By A.W. Tozer
Within the human heart "things" have taken over. . . . There is within the human heart a tough fibrous root of fallen life whose nature is to possess, always to possess. It covets "things" with a deep and fierce passion. The pronouns "my" and "mine" look innocent enough in print, but their constant and universal use is significant. They express the real nature of the old Adamic man better than a thousand volumes of theology could do. They are verbal symptoms of our deep disease. The roots of our hearts have grown down into things, and we dare not pull up one rootlet lest we die. Things have become necessary to us. . . God's gifts now take the place of God.
The blessed ones who possess the Kingdom are they who have repudiated every external thing and have rooted from their hearts all sense of possessing. These are the "poor in spirit." They have reached an inward state paralleling the outward circumstances of the common beggar in the streets of Jerusalem. . . These blessed poor are no longer slaves to the tyranny of things. . . Though free from all sense of possessing, they yet possess all things. "Theirs is the kingdom of heaven."
Father, I want to know Thee, but my coward heart fears to give up its toys.

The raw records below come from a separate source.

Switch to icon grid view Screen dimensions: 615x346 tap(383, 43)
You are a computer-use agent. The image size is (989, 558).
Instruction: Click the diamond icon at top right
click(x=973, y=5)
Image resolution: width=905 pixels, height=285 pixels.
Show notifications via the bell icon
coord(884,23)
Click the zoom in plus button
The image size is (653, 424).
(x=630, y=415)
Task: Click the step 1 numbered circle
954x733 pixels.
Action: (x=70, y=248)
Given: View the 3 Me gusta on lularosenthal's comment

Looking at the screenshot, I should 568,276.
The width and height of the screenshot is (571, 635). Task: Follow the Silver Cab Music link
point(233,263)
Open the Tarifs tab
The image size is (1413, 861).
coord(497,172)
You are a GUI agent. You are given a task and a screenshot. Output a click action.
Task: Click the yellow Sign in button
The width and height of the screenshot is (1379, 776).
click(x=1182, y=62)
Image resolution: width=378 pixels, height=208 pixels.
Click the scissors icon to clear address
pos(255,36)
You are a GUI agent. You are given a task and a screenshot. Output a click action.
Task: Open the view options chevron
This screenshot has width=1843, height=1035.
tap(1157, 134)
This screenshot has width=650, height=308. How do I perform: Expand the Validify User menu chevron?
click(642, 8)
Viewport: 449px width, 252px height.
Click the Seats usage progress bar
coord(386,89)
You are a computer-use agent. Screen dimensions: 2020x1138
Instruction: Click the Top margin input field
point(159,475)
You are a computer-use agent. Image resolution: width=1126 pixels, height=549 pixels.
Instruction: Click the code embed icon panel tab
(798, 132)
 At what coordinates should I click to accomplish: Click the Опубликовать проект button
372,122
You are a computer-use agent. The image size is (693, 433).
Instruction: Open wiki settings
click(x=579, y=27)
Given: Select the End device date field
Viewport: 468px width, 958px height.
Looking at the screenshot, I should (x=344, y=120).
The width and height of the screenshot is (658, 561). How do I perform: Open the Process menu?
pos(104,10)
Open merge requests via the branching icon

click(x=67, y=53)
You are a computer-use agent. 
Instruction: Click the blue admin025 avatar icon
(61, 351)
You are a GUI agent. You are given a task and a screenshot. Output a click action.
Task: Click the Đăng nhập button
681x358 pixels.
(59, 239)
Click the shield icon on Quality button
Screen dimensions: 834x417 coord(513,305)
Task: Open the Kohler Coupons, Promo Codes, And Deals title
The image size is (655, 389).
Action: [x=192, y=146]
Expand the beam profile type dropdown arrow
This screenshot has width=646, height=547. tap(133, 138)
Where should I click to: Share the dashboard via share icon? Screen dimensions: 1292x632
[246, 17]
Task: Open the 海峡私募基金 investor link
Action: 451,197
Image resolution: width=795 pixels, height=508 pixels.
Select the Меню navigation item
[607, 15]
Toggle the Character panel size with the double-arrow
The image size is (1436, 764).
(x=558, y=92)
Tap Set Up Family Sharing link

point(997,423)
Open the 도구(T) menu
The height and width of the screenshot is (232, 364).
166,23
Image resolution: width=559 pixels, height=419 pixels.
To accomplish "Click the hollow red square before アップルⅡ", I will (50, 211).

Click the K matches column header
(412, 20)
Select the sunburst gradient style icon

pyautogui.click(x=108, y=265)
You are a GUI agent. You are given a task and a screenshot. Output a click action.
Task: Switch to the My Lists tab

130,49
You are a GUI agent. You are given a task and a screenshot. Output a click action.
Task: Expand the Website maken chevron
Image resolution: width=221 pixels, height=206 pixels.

I cannot part with them without inward bleeding, and I do not try to hide from Thee the terror of the parting. I come trembling, but I do come. Please root from my heart all those things which I have cherished so long and which have become a very part of my living self, so that Thou mayest enter and dwell there without a rival. Then shalt Thou make the place of Thy feet glorious. Then shall my heart have no need of the sun to shine in it, for Thyself wilt be the light of it, and there shall be no night there. In Jesus' Name, Amen.